Самоходка же на всех газах двигалась кормой вперед.
Донцов вывернул шею, всматриваясь в смотровую щель – только он единственный из экипажа имел возможность глядеть назад и направлять механика-водителя.
Вот уже пройдена траншея нашей пехоты. Донцов решил не останавливать боевую машину – она как на ладони видна противнику. Он решил гнать самоходку до близкого леска, там остановиться и под покровом ночи перегнать ее в капонир.
Однако немцам не терпелось наказать самоходчиков, наверное – сильно обозлились. По самоходке начали стрелять, снаряды рвались то слева, то справа, и экипаж с тревогой констатировал то недолет, то перелет. По корпусу били осколки, но машина не теряла хода.
Внезапно Донцов закричал:
– Тормози!
Артюхов рванул на себя рычаг, самоходка проползла еще немного по инерции и зависла передней частью корпуса на краю большой воронки. Не удержавшись, медленно сползла вниз и уткнулась кормой в склон.

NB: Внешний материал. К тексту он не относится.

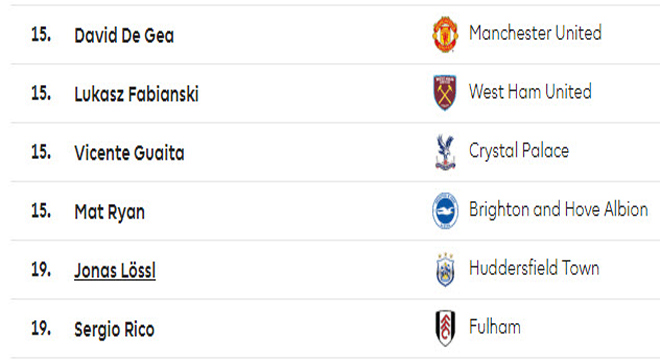This screenshot has height=360, width=660.
Task: Open the Huddersfield Town club name
Action: pyautogui.click(x=534, y=268)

Почти весь корпус скрылся в воронке, над землей немного торчал только его лоб.
Толчок был чувствительный, двигатель заглох.
– Все целы? – спросил командир.
– Целы.
– Повезло. Всем оставаться на местах. Переждем обстрел, а потом решим, как выбираться.

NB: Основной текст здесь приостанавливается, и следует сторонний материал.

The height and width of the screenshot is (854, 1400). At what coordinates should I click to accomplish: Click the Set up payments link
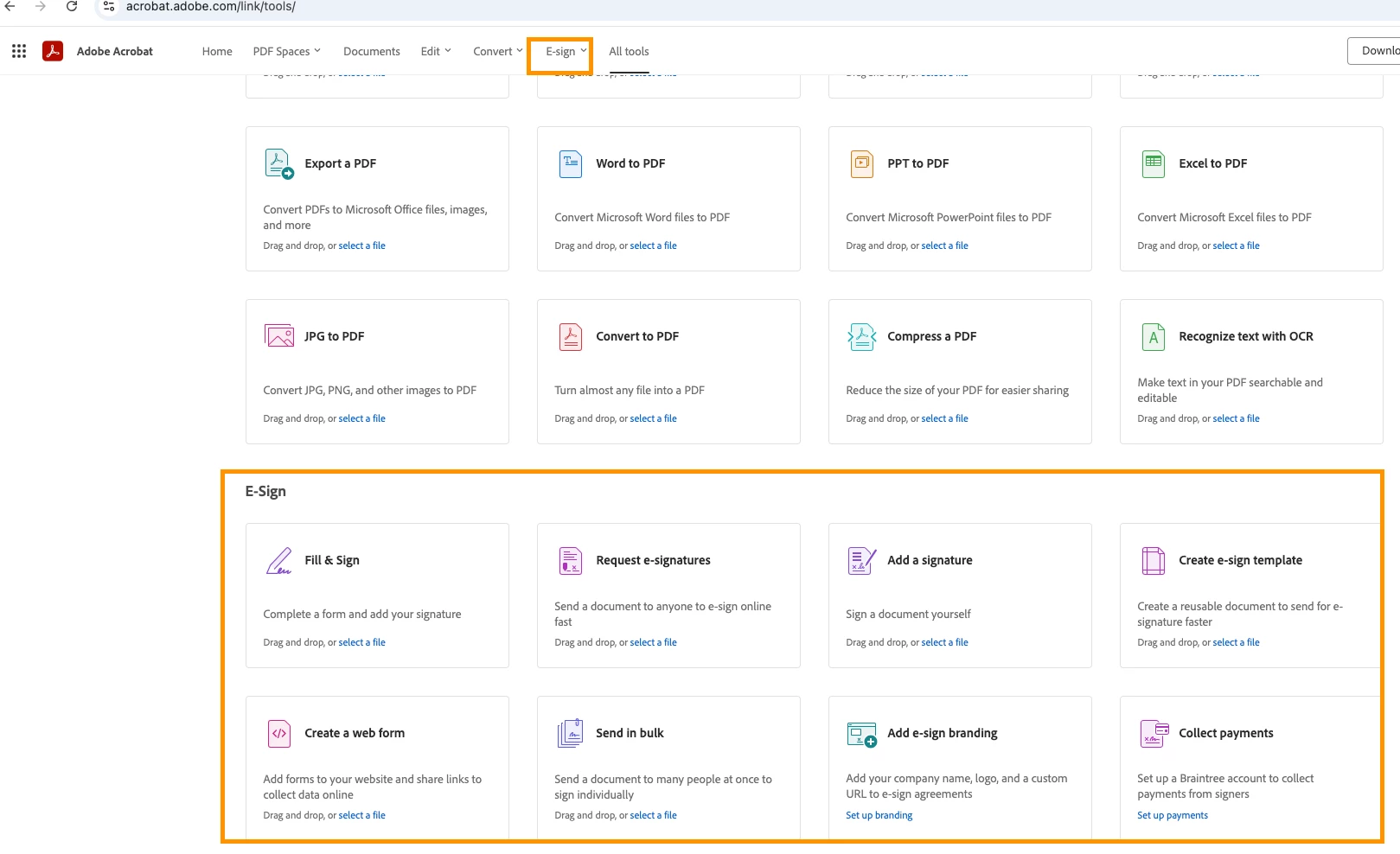pos(1173,815)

Главное – они выбрались на свою территорию.
Немцы потеряли цель. Только что самоходка была видна – и вдруг пропала. И потому, выпустив наугад несколько снарядов, они прекратили стрельбу.
Артюхов стянул шлем с вспотевшей головы:
– Вырвались! Чуть не влипли по самые уши!
По рации Донцов попытался связаться со своими – объяснить ситуацию, но связи не было. То ли воронка была глубока, то ли осколками антенну срезало.
Когда взрывы стихли, Донцов открыл люк и выглянул из рубки.
– Не видно ни черта, в яме какой-то! – пожаловался он. – Виктор, стрелять все равно никуда нельзя, пушка в небо смотрит. Да ты вылезь, посмотри, что и как. Артюхов, запускай движок.
Виктор выбрался на рубку, оттуда перепрыгнул на склон воронки, а затем – на ровную землю.
Самоходка стояла на склоне воронки от бомбы большой мощности, не меньше «пятисотки» – уж больно воронка велика. И угол был изрядный, градусов тридцать, если не больше.
Виктор засомневался, сможет ли самоходка без помощи тягача выбраться из западни? Был у них в роте тягач, тоже трофейный T-III, танк без башни.